Again, sometimes it does, the article lists a few of them. Making it harder to scrape, unifying across databases that share a keyspace, etc.
> And how does surrogate key help? I don't know the surrogate key that identifies my records in your database. Even if you use them internally it is an implementation detail.
That surrogate key is linked to literally every other record in the database I have for you. There are near infinite ways for me to convert something you know to that surrogate key. Give me a transaction ID, give me a phone number/email and the rough date you signed up, hell give me your IP address and I can probably work back to a user ID from auth logs.
The point isn't that you know the surrogate key, it's that _everything_ is linked to that surrogate key so if you can give me literally any info you know I can work back to the internal ID.
> This complexity is there whether you want it or not and you're not going to eliminate it with surrogate keys.
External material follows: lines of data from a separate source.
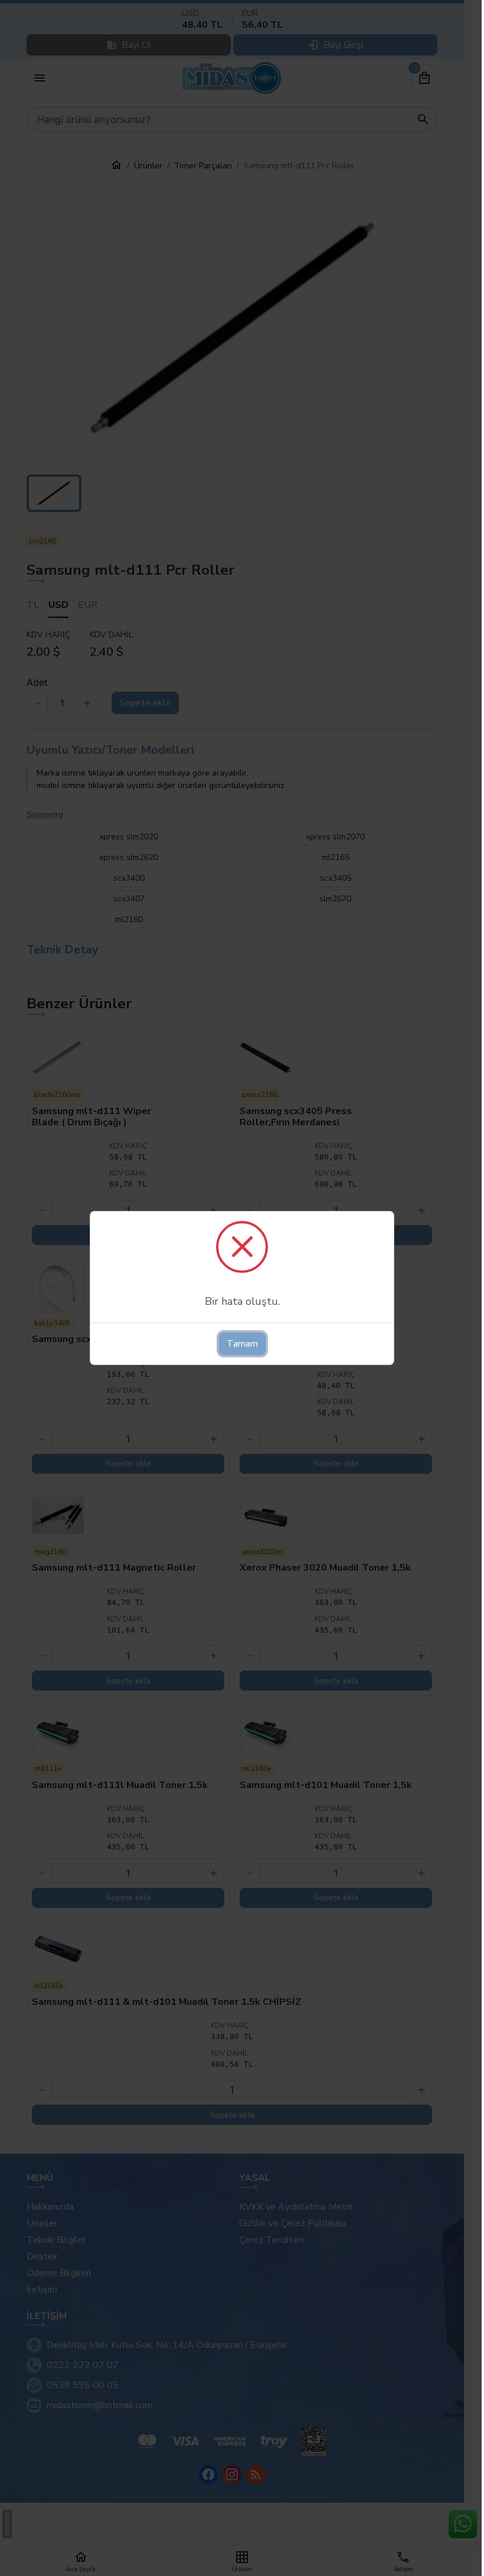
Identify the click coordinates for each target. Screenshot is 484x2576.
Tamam (242, 1343)
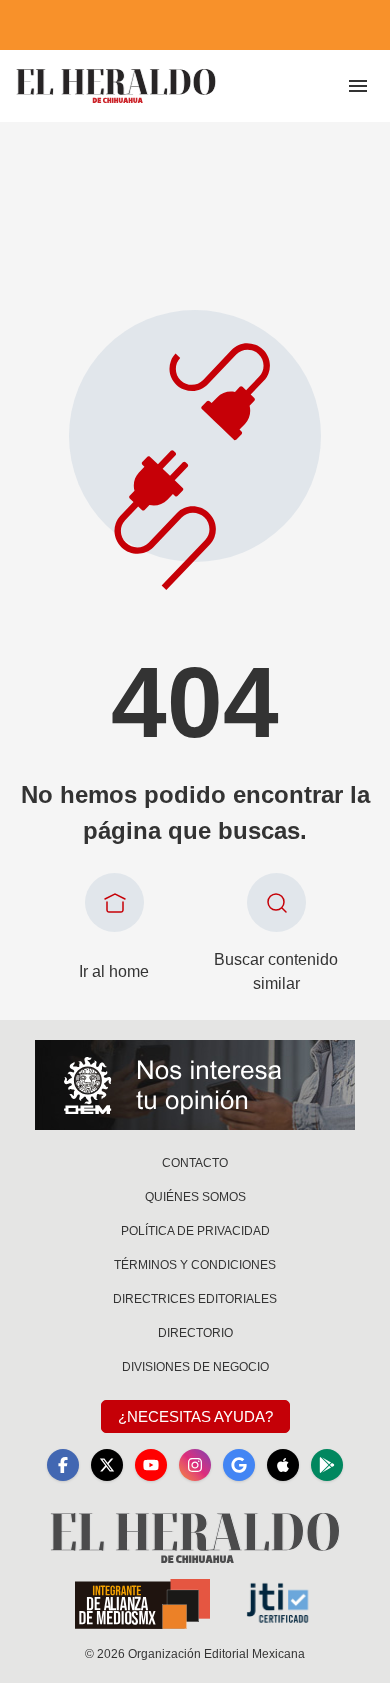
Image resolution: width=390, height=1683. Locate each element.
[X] (107, 1465)
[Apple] (283, 1465)
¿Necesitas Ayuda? (195, 1416)
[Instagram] (195, 1465)
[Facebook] (63, 1465)
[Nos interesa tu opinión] (195, 1085)
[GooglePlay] (327, 1465)
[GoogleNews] (239, 1465)
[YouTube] (151, 1465)
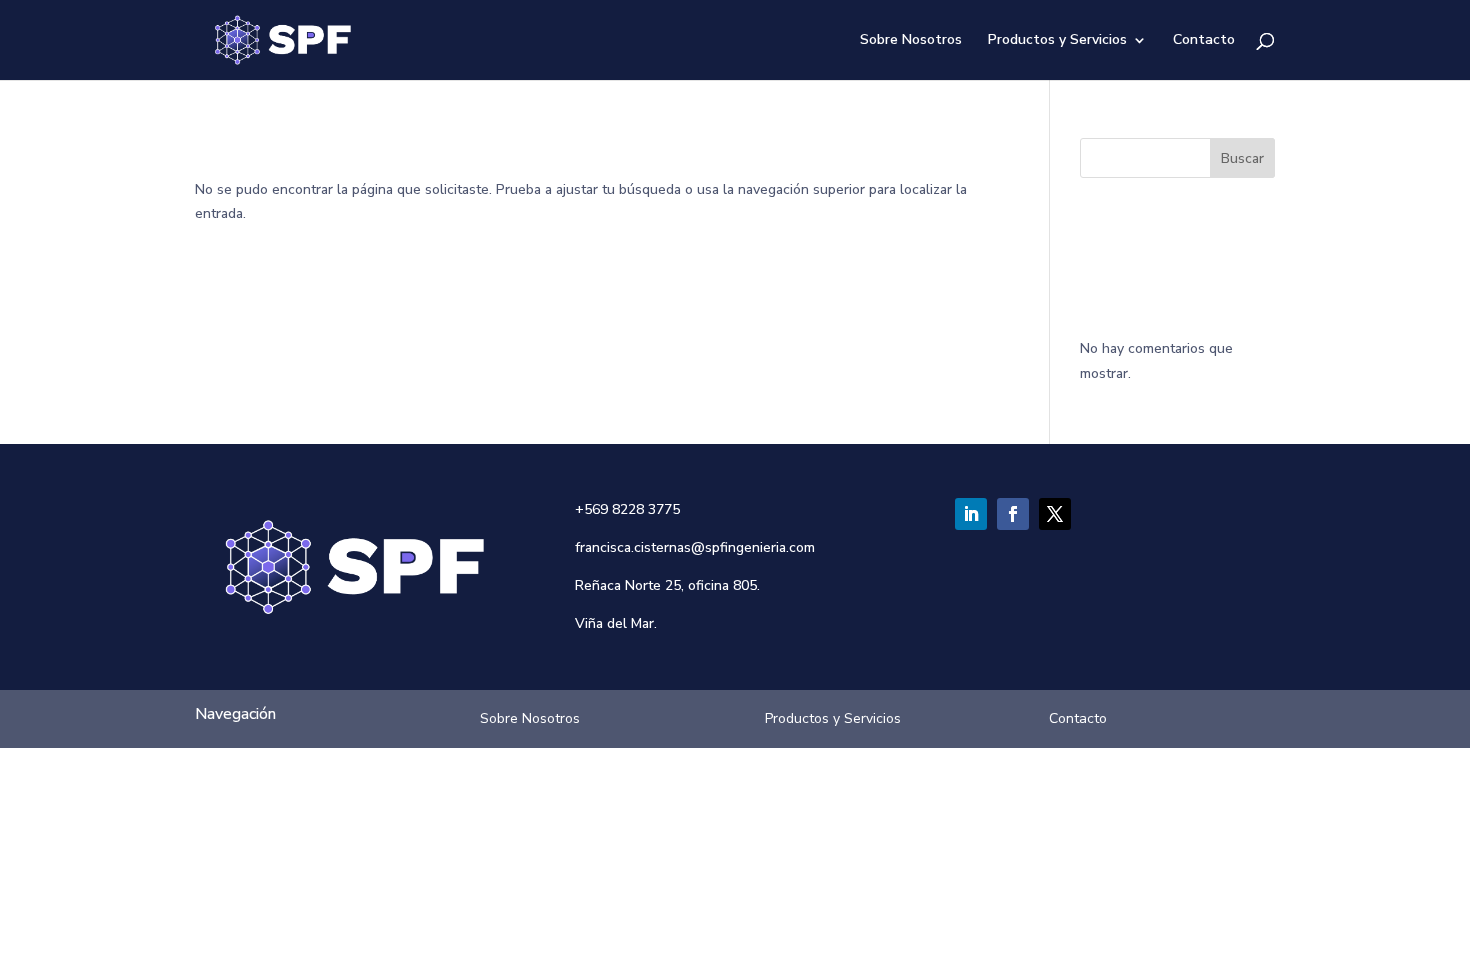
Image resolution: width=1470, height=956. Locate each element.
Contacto (1204, 41)
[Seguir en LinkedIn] (971, 514)
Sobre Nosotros (911, 41)
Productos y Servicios (1057, 41)
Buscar (1242, 158)
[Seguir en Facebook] (1013, 514)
It has to be explicitly taken care of.
Okay, then lets do an exercise here. A user gives you a transaction ID, and you have to tell them the date they signed up and the date you first billed them. I think yours is going to be way more complicated.
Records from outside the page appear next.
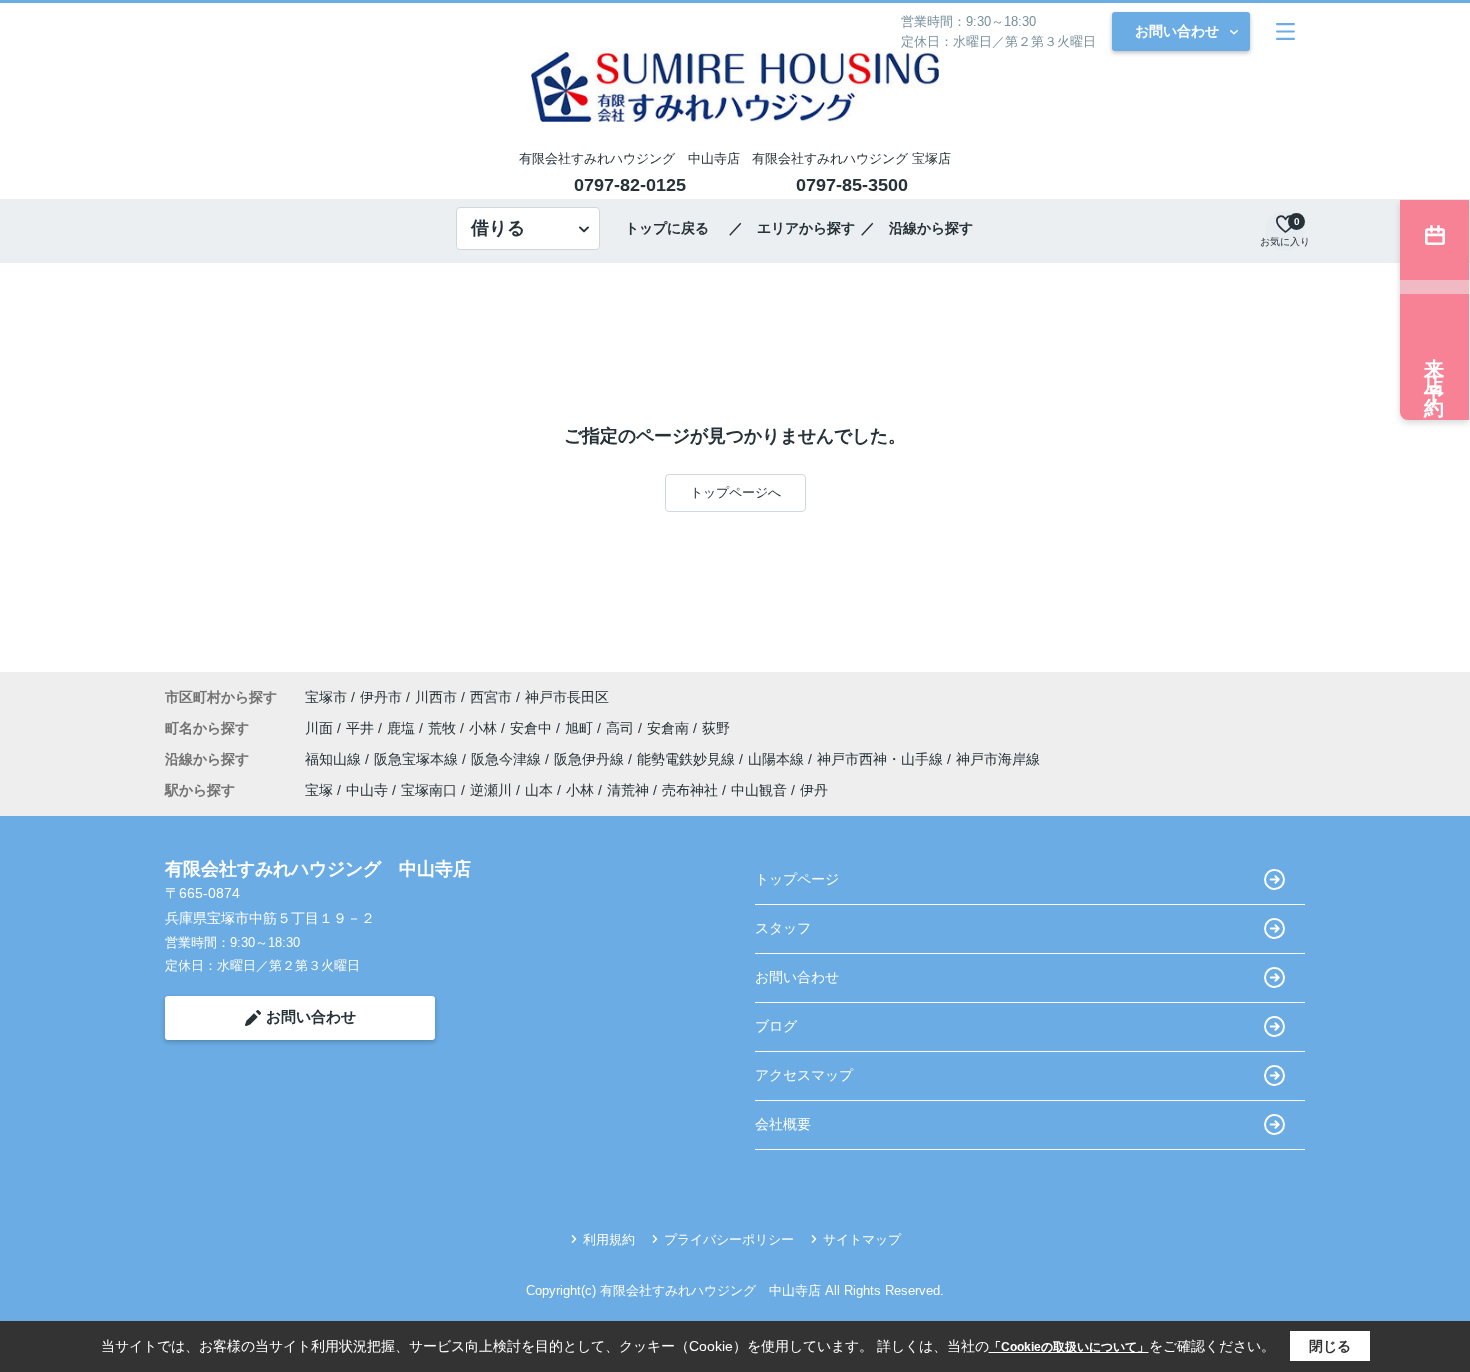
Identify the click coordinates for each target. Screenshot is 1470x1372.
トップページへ (735, 492)
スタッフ (783, 928)
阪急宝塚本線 (418, 759)
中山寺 (367, 790)
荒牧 (444, 728)
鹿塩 (403, 728)
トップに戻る (674, 228)
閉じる (1330, 1346)
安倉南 (670, 728)
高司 (622, 728)
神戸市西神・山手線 (882, 759)
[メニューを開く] (1285, 31)
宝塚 (319, 790)
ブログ (776, 1026)
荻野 (716, 728)
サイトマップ (862, 1239)
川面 (321, 728)
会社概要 (783, 1124)
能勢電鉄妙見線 (688, 759)
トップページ (797, 879)
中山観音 (759, 790)
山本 (539, 790)
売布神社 (690, 790)
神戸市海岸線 (998, 759)
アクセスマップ (804, 1075)
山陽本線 (778, 759)
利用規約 (609, 1239)
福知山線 (335, 759)
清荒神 (628, 790)
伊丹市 (381, 697)
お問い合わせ (1177, 31)
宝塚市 (326, 697)
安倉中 (533, 728)
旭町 (581, 728)
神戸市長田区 (567, 697)
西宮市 (491, 697)
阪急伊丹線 (591, 759)
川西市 (436, 697)
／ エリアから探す (792, 228)
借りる (498, 228)
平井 (362, 728)
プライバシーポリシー (729, 1239)
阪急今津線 (508, 759)
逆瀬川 (491, 790)
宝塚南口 (429, 790)
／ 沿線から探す (917, 228)
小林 (485, 728)
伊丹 (814, 790)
Mine is just something like:
SELECT user_id FROM transactions WHERE transaction_id=X; SELECT transaction_date FROM transactions WHERE user_id=Y ORDER BY transaction_date ASC LIMIT 1; SELECT signup_date FROM users WHERE user_id=Y;
Could be a single query, but you get the idea.
> DBMSes provide means to tackle this essential complexity: bi-temporal extensions, views, materialized views etc.
This kind of proves my point. If you need bi-temporal extensions and materialized views to tell a user what their email address is from a transaction ID, I cannot imagine the absolute mountain of SQL it takes to do something more complicated like calculating revenue per user.